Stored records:
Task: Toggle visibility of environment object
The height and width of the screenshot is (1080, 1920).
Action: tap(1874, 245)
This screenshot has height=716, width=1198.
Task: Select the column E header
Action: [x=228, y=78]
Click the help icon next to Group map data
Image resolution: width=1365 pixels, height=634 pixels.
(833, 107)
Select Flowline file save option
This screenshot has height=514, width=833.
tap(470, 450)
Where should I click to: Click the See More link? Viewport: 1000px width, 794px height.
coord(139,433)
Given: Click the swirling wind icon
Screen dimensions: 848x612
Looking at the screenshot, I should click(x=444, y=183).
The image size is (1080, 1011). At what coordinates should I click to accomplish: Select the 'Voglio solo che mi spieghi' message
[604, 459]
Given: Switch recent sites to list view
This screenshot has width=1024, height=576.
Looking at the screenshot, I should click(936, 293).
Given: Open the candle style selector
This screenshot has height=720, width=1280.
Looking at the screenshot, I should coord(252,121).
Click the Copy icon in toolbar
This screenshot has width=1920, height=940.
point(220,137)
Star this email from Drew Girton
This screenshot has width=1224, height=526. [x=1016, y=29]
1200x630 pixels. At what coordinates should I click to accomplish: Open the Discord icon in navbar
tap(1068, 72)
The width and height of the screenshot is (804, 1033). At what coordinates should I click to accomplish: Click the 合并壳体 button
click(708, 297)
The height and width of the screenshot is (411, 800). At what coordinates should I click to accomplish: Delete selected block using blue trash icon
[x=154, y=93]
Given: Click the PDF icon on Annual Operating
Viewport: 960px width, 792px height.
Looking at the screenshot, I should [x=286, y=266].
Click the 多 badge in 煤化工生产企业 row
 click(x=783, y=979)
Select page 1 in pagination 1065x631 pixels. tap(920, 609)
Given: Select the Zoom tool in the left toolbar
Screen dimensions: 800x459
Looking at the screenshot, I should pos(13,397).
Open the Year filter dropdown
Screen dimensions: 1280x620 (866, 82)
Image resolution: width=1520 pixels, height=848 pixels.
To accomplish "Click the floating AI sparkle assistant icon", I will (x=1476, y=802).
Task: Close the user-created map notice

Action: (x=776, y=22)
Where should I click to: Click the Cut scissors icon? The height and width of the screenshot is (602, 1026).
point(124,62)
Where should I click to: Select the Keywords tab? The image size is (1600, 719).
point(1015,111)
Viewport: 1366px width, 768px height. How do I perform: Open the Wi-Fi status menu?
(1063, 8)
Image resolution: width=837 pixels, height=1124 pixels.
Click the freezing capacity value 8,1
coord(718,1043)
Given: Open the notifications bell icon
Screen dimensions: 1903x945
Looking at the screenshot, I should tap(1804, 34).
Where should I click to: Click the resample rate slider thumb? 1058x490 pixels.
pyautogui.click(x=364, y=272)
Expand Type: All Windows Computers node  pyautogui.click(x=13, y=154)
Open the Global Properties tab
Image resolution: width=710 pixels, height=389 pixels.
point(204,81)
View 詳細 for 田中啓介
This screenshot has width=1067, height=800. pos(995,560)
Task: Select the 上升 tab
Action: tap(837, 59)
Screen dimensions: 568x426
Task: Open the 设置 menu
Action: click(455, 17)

### ACTION ITEM:
Reproduce all records exactly, without omissions.

### FINISHED EXERCISE:
Task: Toggle visibility of environment object
The height and width of the screenshot is (1080, 1920).
Action: tap(1874, 245)
This screenshot has height=716, width=1198.
Task: Select the column E header
Action: [x=228, y=78]
Click the help icon next to Group map data
Image resolution: width=1365 pixels, height=634 pixels.
(833, 107)
Select Flowline file save option
This screenshot has height=514, width=833.
tap(470, 450)
Where should I click to: Click the See More link? Viewport: 1000px width, 794px height.
coord(139,433)
Given: Click the swirling wind icon
Screen dimensions: 848x612
Looking at the screenshot, I should click(x=444, y=183).
The image size is (1080, 1011). At what coordinates should I click to accomplish: Select the 'Voglio solo che mi spieghi' message
[604, 459]
Given: Switch recent sites to list view
This screenshot has width=1024, height=576.
Looking at the screenshot, I should click(936, 293).
Given: Open the candle style selector
This screenshot has height=720, width=1280.
Looking at the screenshot, I should coord(252,121).
Click the Copy icon in toolbar
This screenshot has width=1920, height=940.
point(220,137)
Star this email from Drew Girton
This screenshot has width=1224, height=526. [x=1016, y=29]
1200x630 pixels. At what coordinates should I click to accomplish: Open the Discord icon in navbar
tap(1068, 72)
The width and height of the screenshot is (804, 1033). At what coordinates should I click to accomplish: Click the 合并壳体 button
click(708, 297)
The height and width of the screenshot is (411, 800). At what coordinates should I click to accomplish: Delete selected block using blue trash icon
[x=154, y=93]
Given: Click the PDF icon on Annual Operating
Viewport: 960px width, 792px height.
Looking at the screenshot, I should [x=286, y=266].
Click the 多 badge in 煤化工生产企业 row
 click(x=783, y=979)
Select page 1 in pagination 1065x631 pixels. tap(920, 609)
Given: Select the Zoom tool in the left toolbar
Screen dimensions: 800x459
Looking at the screenshot, I should pos(13,397).
Open the Year filter dropdown
Screen dimensions: 1280x620 (866, 82)
Image resolution: width=1520 pixels, height=848 pixels.
To accomplish "Click the floating AI sparkle assistant icon", I will (x=1476, y=802).
Task: Close the user-created map notice

Action: (x=776, y=22)
Where should I click to: Click the Cut scissors icon? The height and width of the screenshot is (602, 1026).
point(124,62)
Where should I click to: Select the Keywords tab? The image size is (1600, 719).
point(1015,111)
Viewport: 1366px width, 768px height. How do I perform: Open the Wi-Fi status menu?
(1063, 8)
Image resolution: width=837 pixels, height=1124 pixels.
Click the freezing capacity value 8,1
coord(718,1043)
Given: Open the notifications bell icon
Screen dimensions: 1903x945
Looking at the screenshot, I should tap(1804, 34).
Where should I click to: Click the resample rate slider thumb? 1058x490 pixels.
pyautogui.click(x=364, y=272)
Expand Type: All Windows Computers node  pyautogui.click(x=13, y=154)
Open the Global Properties tab
Image resolution: width=710 pixels, height=389 pixels.
point(204,81)
View 詳細 for 田中啓介
This screenshot has width=1067, height=800. pos(995,560)
Task: Select the 上升 tab
Action: tap(837, 59)
Screen dimensions: 568x426
Task: Open the 设置 menu
Action: click(455, 17)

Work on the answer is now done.